Sesekali, juga dilengkapi dengan gambar maupun ilustrasi yang kiranya untuk
lebih memudahkan dalam mendapatkan pemahaman akan peristiwa ilmu pengetahuan. Gambar
berhubungan dengan jenis alat untuk bercocok tanam, sekian nama jenis tumbuhan
baik sayuran maupun bunga, jenis hama yang meski diantisipasi, hingga potret peristiwa terdiri para wanita yang sedang berkebun.
Penulis
buku yang notabene ahli pertanian tak sebatas pamrih akan penguraian ilmu
pengetahuan terkait bercocok tanam beserta dengan pranatanya. Apalagi buku
dimaksudkan sebagai bagian dalam pendidikan. Ia memberikan penegasan bahwa
keberadaan lembaga yang berhubungan dengan perkebunan hadir dalam upaya
pencerdasan masyarakat Indonesia agar bisa lebih berkembang dalam berkebun. Penegasan
itu terbaca di bagian penutup:
“Selain
mempeladjari beberapa petundjuk dari buku-buku, ada baik pula untuk berhubungan
dengan Djawatan Pertanian Rakjat atau Kantor Perkebunan Rakjat Pasar Minggu,
Jakarta, agar soal-soal jang tak atau belum dimengerti betul dapat dibitjarakan
bersama-sama. Dengan tjara demikian, kemungkinan untuk mendapat hasil jang
lebih memuaskan ada lebih besar.”
Bahkan,
penulis buku juga membuat ajakan bahwa kerja-kerja terkait pekarangan perlu
dengan penggalakkan gerakan kolektif. Penjelasan tersampaikan: “Sebagai penutup
perlu kiranja, bahwa pada permulaan tahun 1951 di Djakarta atas inisiatip dari
beberapa penduduk bangsa Belanda telah didirikan suatu perkumpulan kebun
(pekarangan rumah) jang diberi nama “Tuinclub”.”
Paragraf yang membuat kita tidak bisa memandang sebelah mata urusan bercocok tanam dan mengurus pekarangan.

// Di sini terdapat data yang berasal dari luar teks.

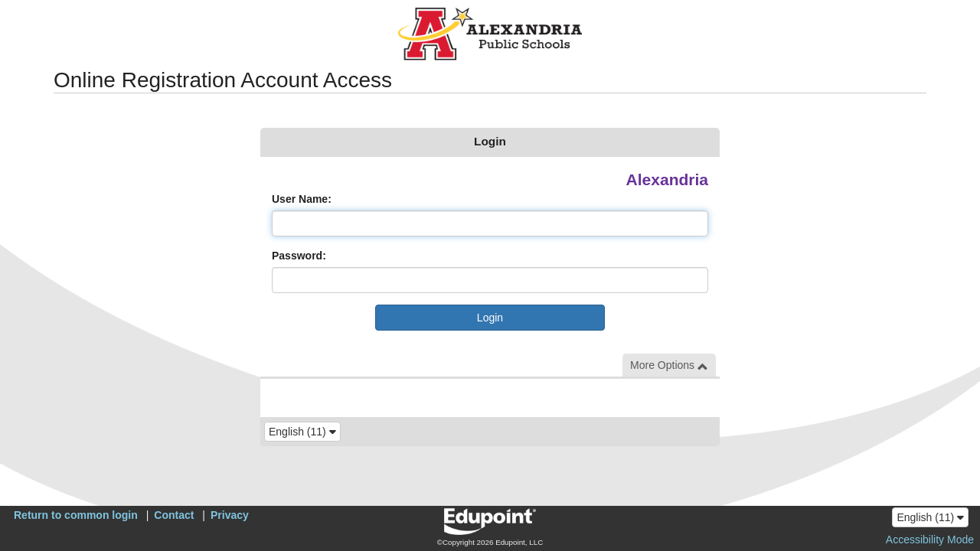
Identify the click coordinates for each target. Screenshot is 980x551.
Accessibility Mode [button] (929, 540)
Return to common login (76, 515)
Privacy (230, 515)
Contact (174, 515)
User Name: (302, 199)
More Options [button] (669, 365)
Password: (299, 256)
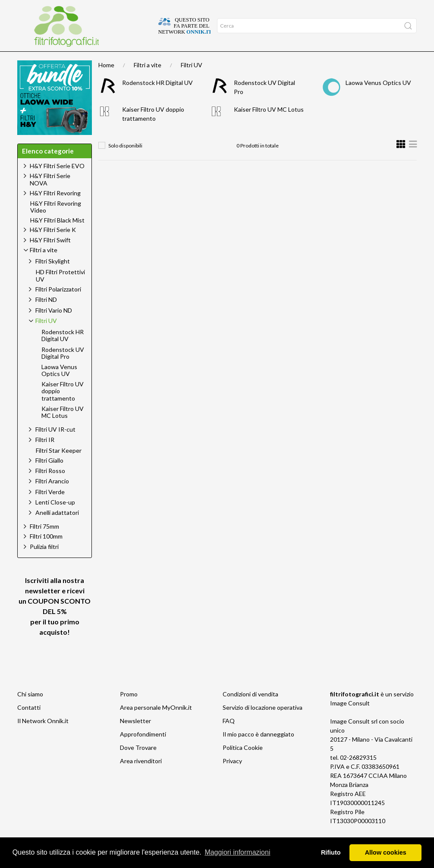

Kita malah tergerak membuka sebuah buku tipis telah lusuh. Buku berisi pidato Sukarno berjudul Wanita Indonesia Selalu Ikut Bergerak dalam Barisan Revolusioner disampaikan pada Kongres Wanita Indonesia di Stadion Gelora Bung Karno, Jakarta pada 24 Djuli 1964. Ia berkata: Revolusi Indonesia adalah revolusi wanita.[]
*Joko Priyono. Fisikawan Partikelir. Penulis Buku Sains, Kemajuan, dan Kemanusiaan.